Scott Cawelti, a former high school friend of Jerry Mark, believes firmly in Jerry’s guilt. After the murders, Cawelti immediately began research into the case. He read all 3,000 pages of the trial transcripts, interviewed a family, Jerry’s mother Dorothy, the lawyers for both sides, and Jerry himself, in Fort Madison. Cawelti was more convinced than ever that Jerry was guilty, and he stated in his book, Brother’s Blood, that the state made a compelling case even without physical evidence. These are his words:

Though no weapon was found, a .38 caliber revolver  was stolen from Jerry’s girlfriend’s father some weeks before the crime.  It was never recovered.  Then Jerry bought a box of bullets from a sporting goods store that fired the same .38 caliber Long Colt bullets as the stolen pistol.  These are the same caliber bullets that were used to kill Les Mark and his family.  And get this:  Investigators found that Jerry signed his name for those bullets, so there’s no doubt he purchased them.

Why did he buy those bullets? He says he bought them to “ingratiate himself with a man who was associated with the Weather underground.”  Unfortunate coincidence, he says.Jerry Mark lied before, during, and after the trial, and he’s still lying.  He lied to his fiancé about where he was going on his motorcycle the week before the murders, he lied to prosecutors about what he was doing on that trip, he lied about the location of the phone calls he made to his fiancé while on that trip, and when I interviewed him in Fort Madison, he lied to me.

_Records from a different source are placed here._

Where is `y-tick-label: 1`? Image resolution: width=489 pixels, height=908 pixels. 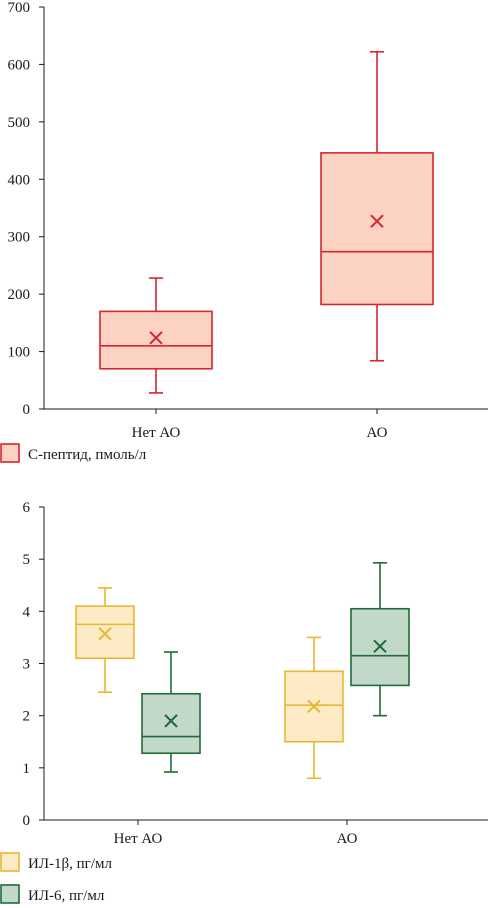
y-tick-label: 1 is located at coordinates (27, 769).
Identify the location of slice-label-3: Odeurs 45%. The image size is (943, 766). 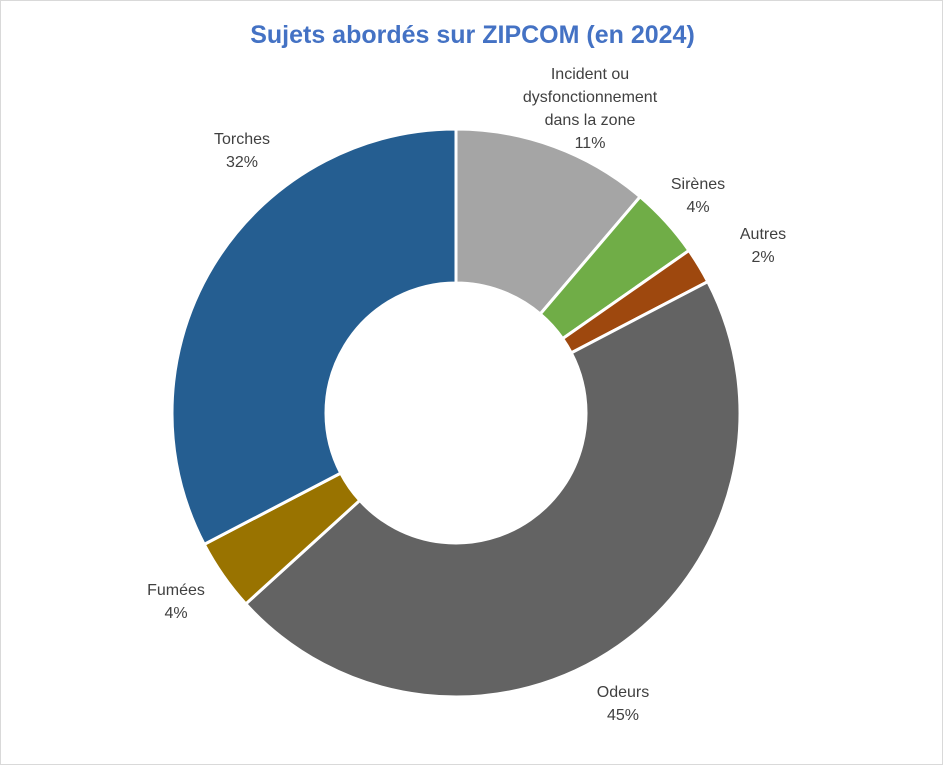
(623, 704).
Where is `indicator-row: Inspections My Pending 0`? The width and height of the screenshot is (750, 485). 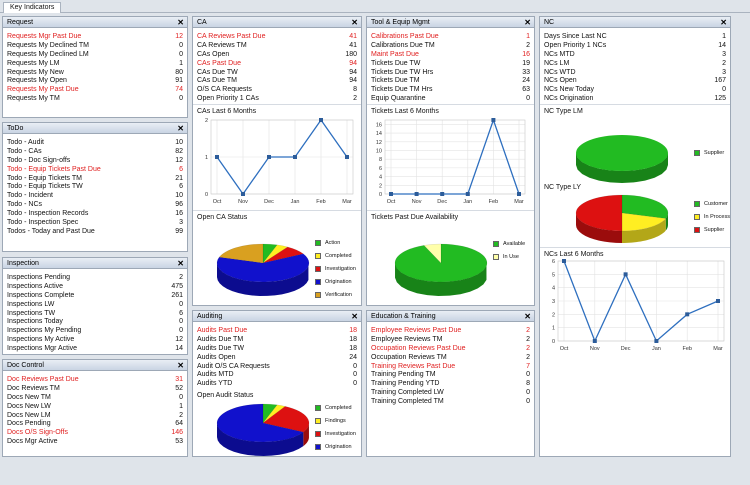
indicator-row: Inspections My Pending 0 is located at coordinates (95, 332).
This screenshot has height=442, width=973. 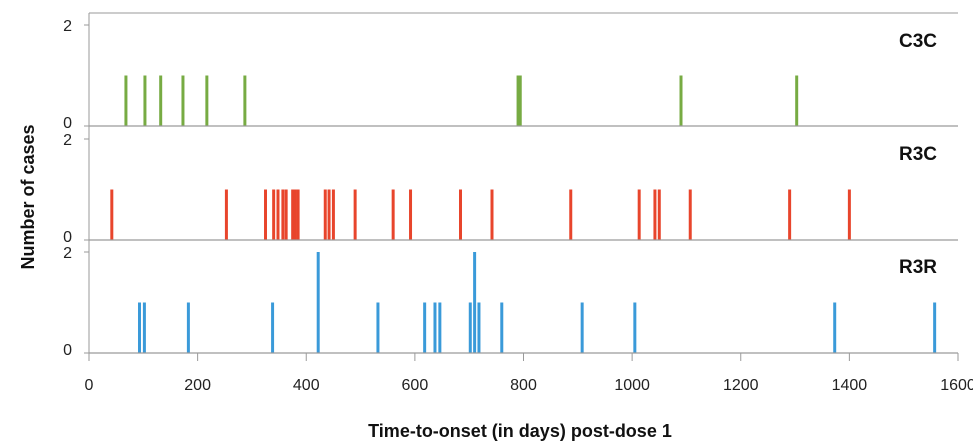 I want to click on x-axis: 0 200 400 600 800 1000 1200 1400 1600, so click(x=529, y=374).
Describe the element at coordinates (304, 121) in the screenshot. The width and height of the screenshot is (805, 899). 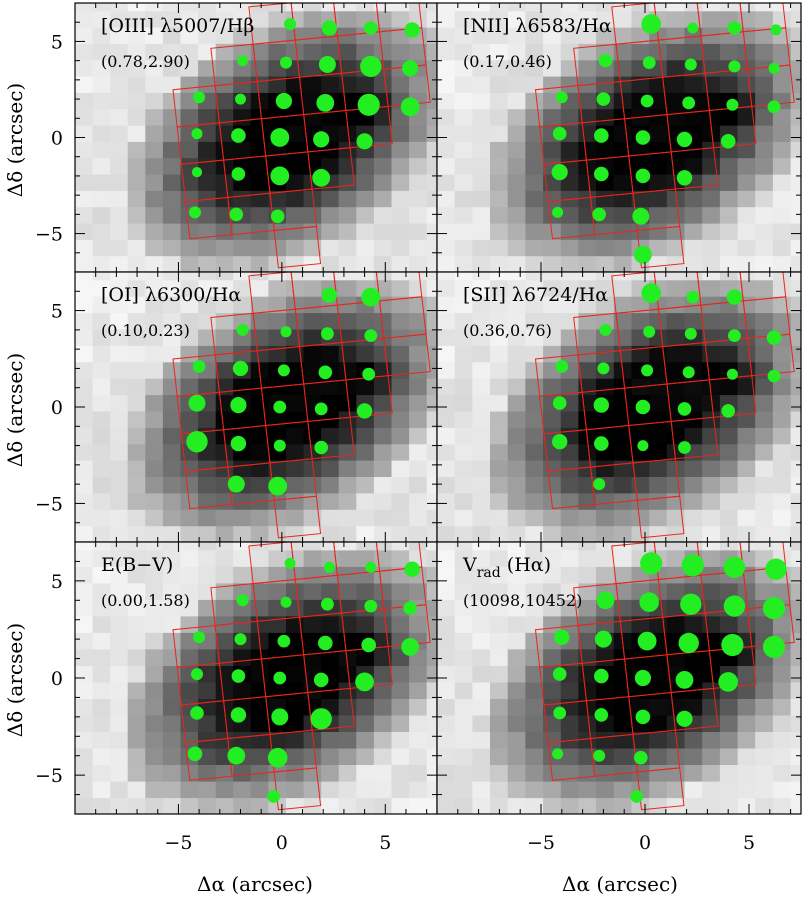
I see `data-points` at that location.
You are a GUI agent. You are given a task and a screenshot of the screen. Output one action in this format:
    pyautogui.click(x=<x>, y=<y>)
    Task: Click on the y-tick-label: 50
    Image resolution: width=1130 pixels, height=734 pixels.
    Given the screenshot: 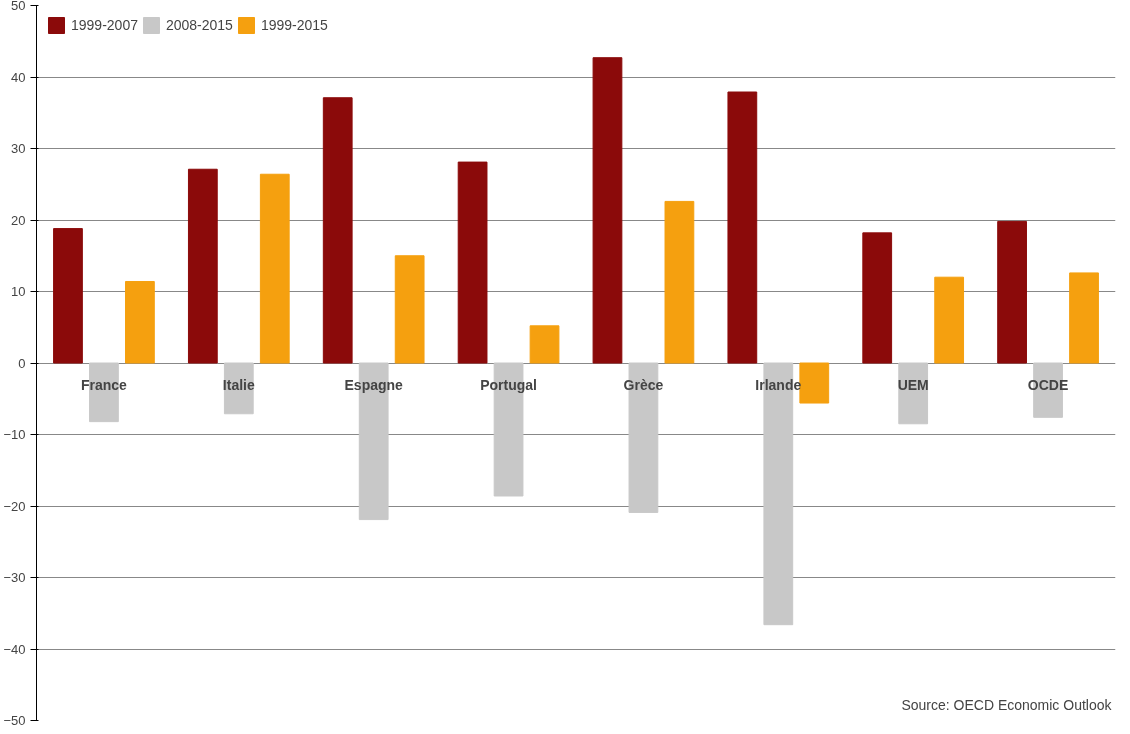 What is the action you would take?
    pyautogui.click(x=18, y=6)
    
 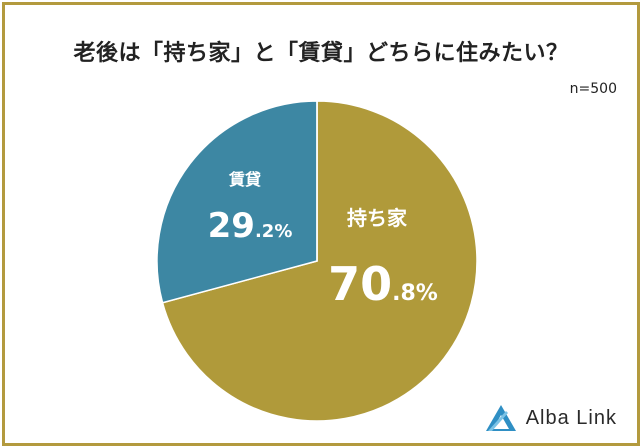 I want to click on slice-value-owned-home: 70.8%, so click(x=383, y=284).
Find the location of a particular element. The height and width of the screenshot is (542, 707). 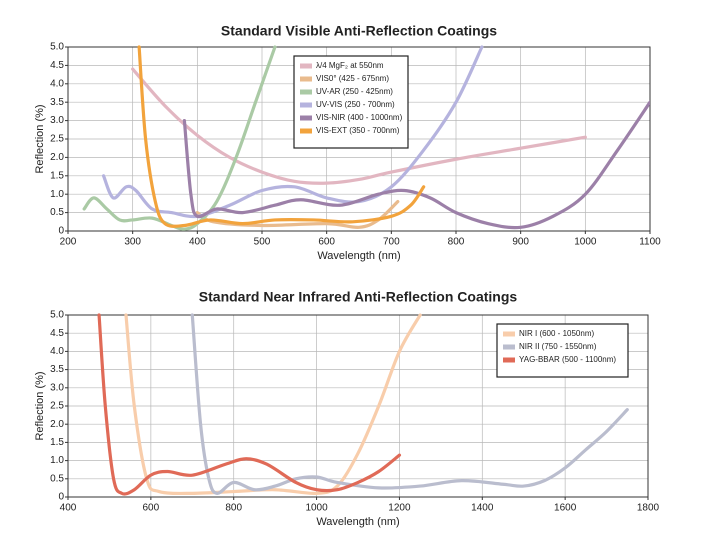

x-tick-label: 200 is located at coordinates (68, 242).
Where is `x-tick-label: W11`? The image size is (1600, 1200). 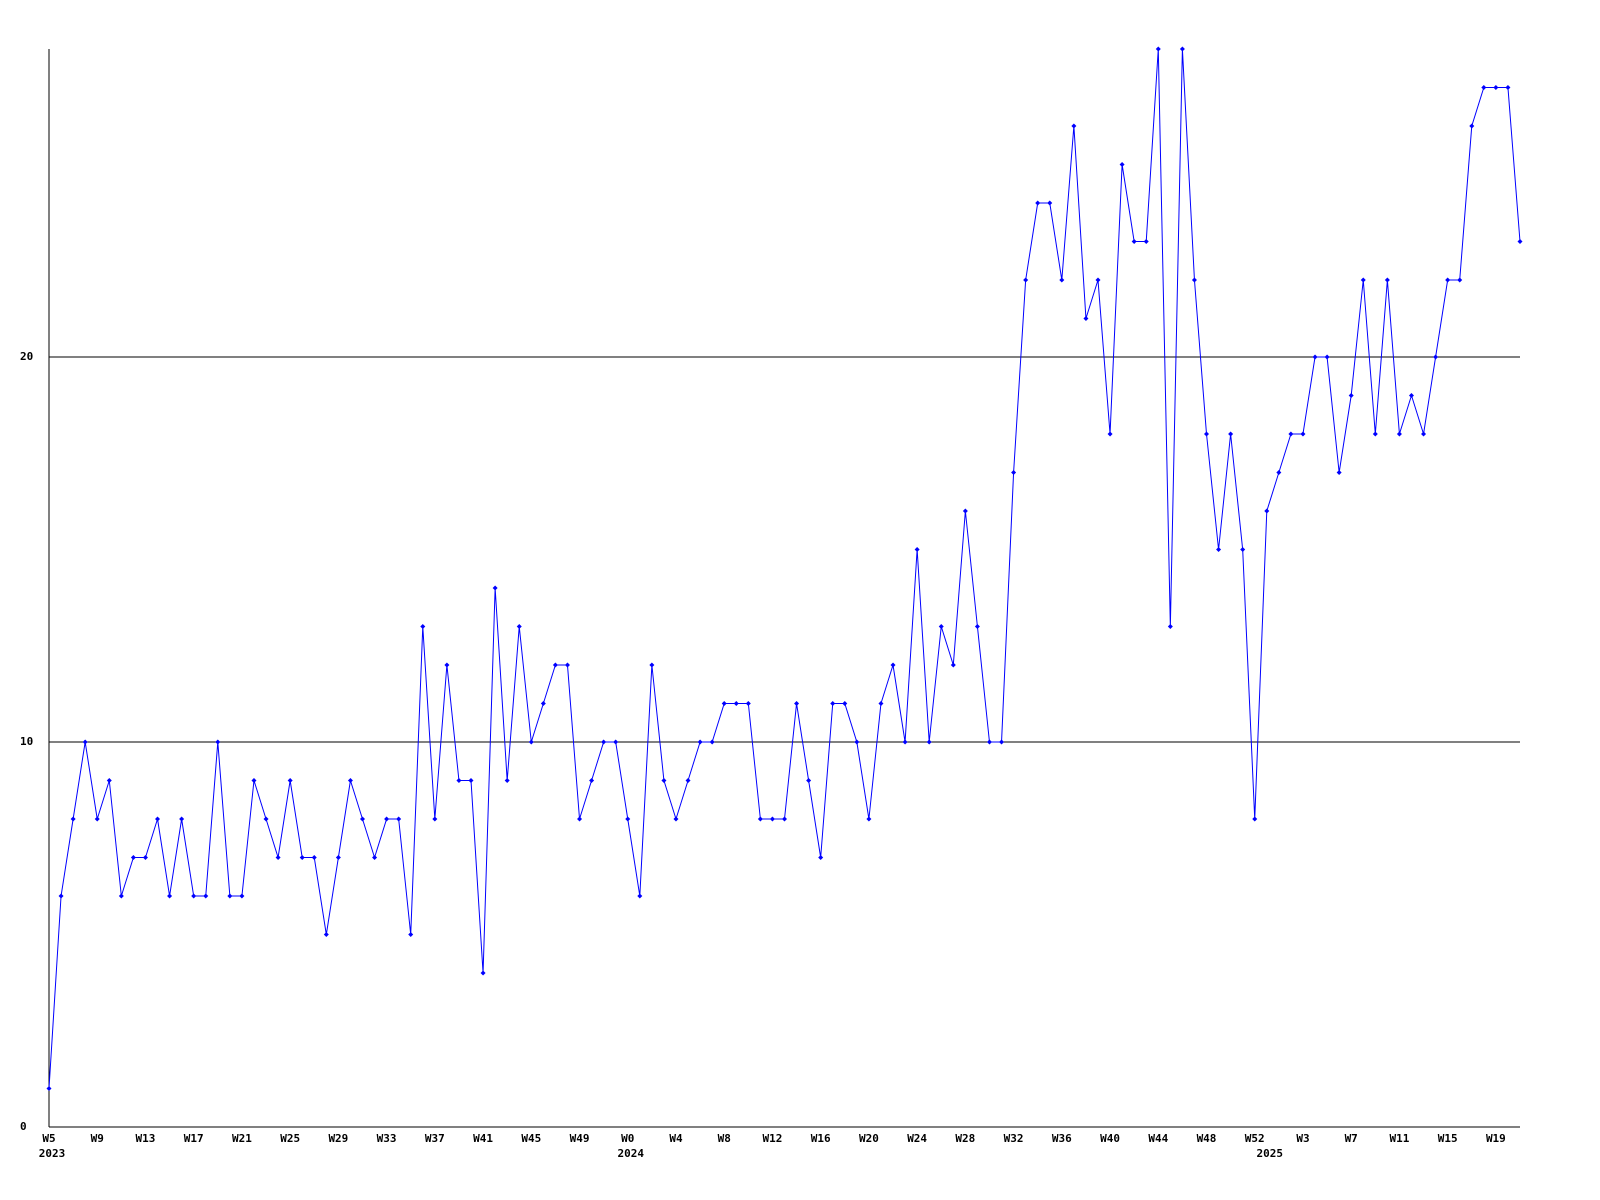
x-tick-label: W11 is located at coordinates (1399, 1138).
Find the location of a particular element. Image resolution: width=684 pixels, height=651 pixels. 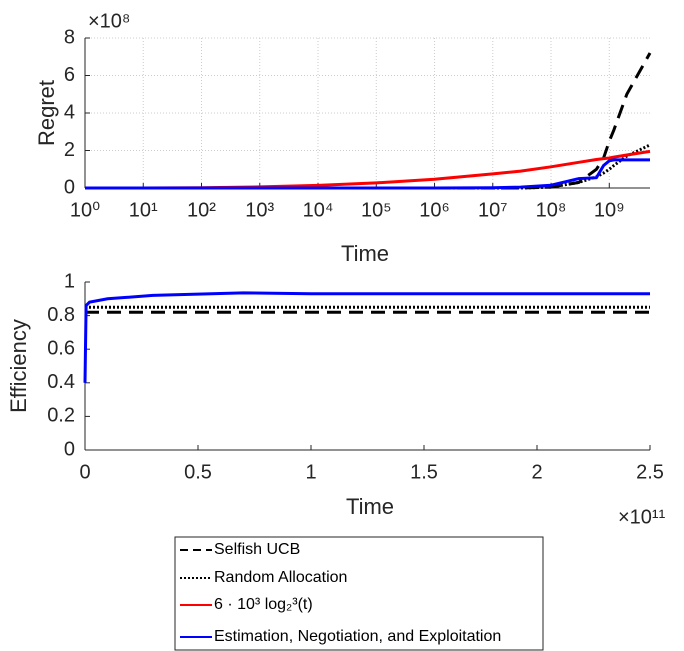

y-tick-label: 2 is located at coordinates (70, 150).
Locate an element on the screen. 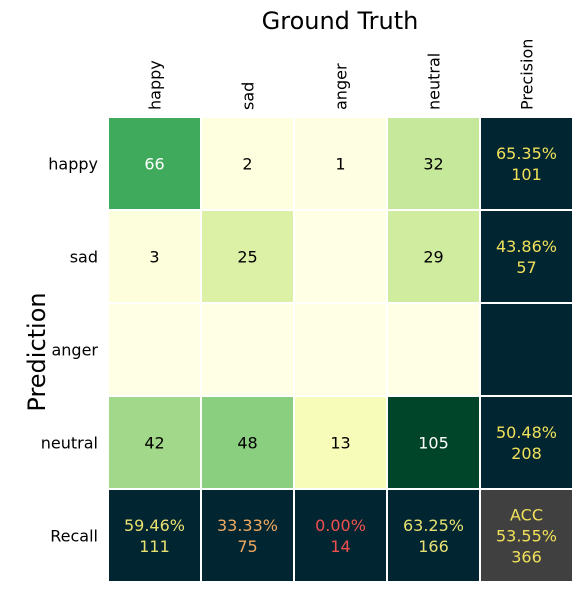  matrix-cell-label: 13 is located at coordinates (340, 444).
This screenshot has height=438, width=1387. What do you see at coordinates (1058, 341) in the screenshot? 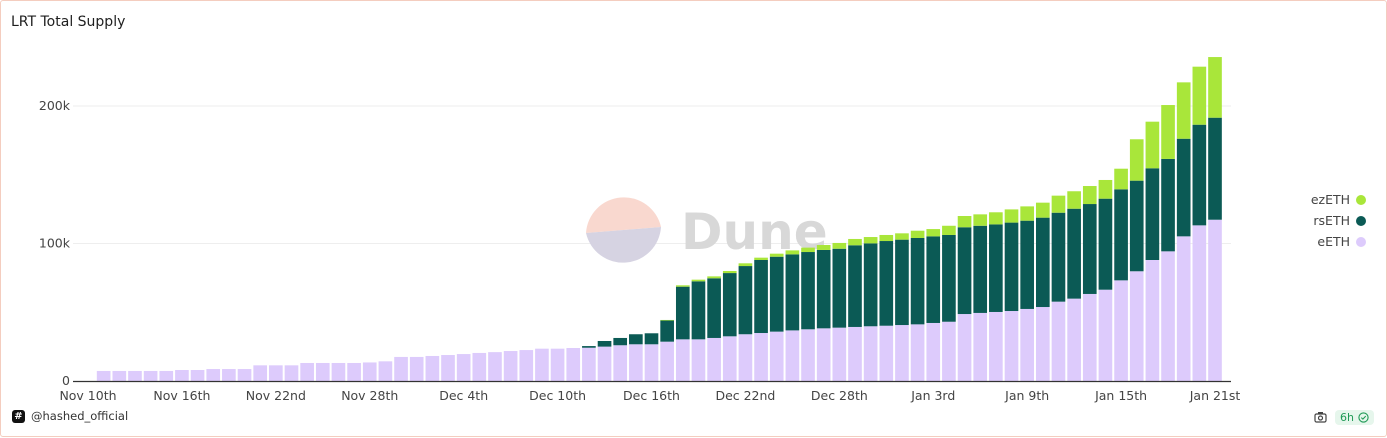
I see `bar-eeth: Jan 11 eETH: 57700` at bounding box center [1058, 341].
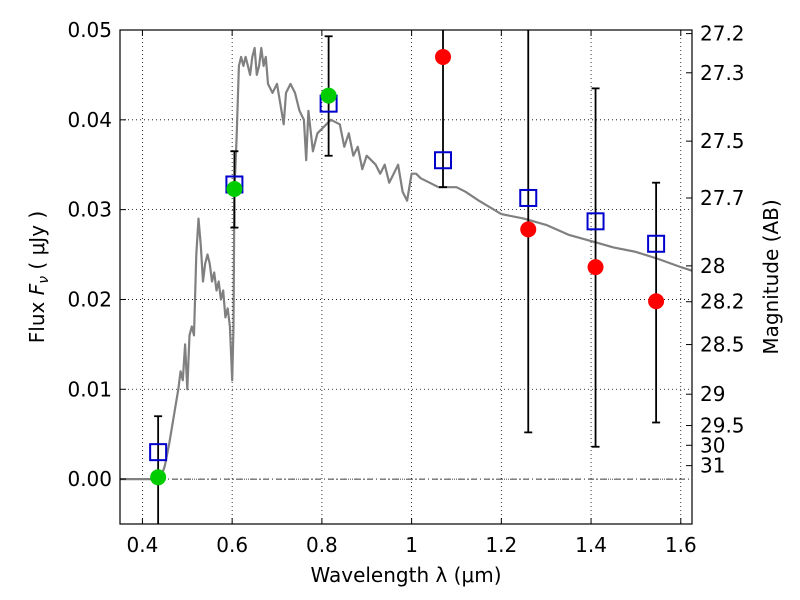 The height and width of the screenshot is (600, 800). I want to click on mag-tick-label: 28.5, so click(722, 345).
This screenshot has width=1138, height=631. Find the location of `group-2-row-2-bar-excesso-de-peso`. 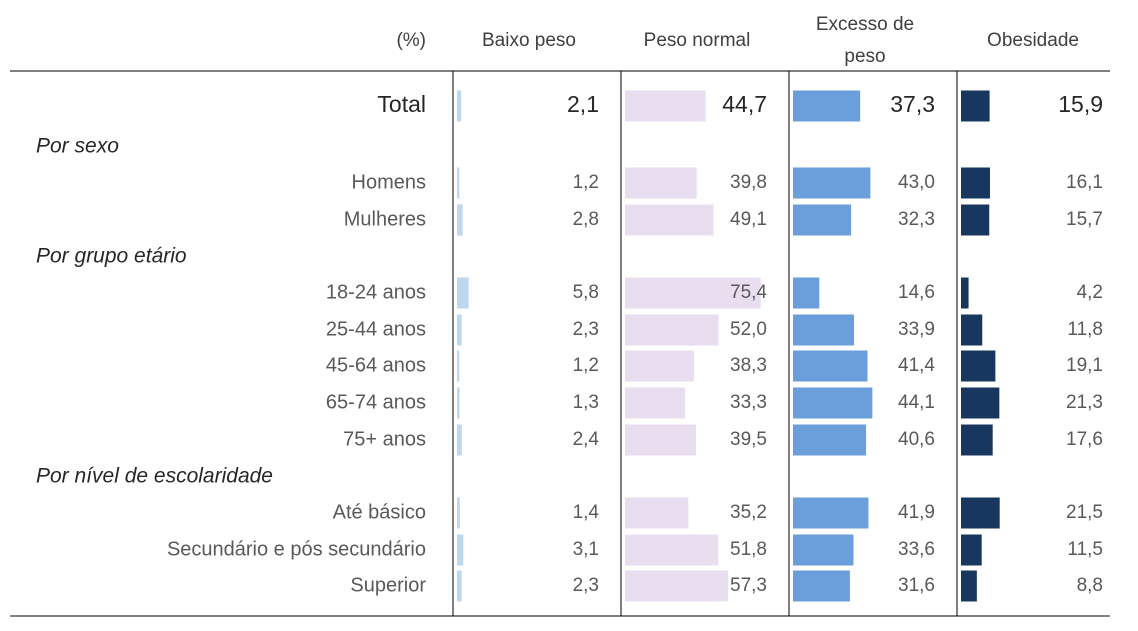

group-2-row-2-bar-excesso-de-peso is located at coordinates (824, 330).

I asked why he didn’t take the witness stand in his own defense. That stood out as a real problem when I read the transcripts.  He insisted that he begged his lawyer to let him testify, but his lawyer didn’t think it was a good idea, and didn’t let him take the stand.  I was shocked. So I interviewed his lawyer in Des Moines shortly thereafter. He just sighed and said “I told Jerry that if he didn’t take the stand, he would be convicted, and he still refused.”  When I asked flat out if he thought Jerry was guilty, he said, “Let’s just say there were a lot of questions he couldn’t answer.” 

There are people in Cedar Falls who refuse to believe Jerry committed the crimes. That wasn’t the Jerry Mark they remembered from his years in high school and college. However, Jerry’s believers hadn’t witnessed the many complex changes he had gone through during his adult life, and the terrible argument that had emotionally shattered the family on his second last trip to Iowa. The final trip shattered the family into their graves.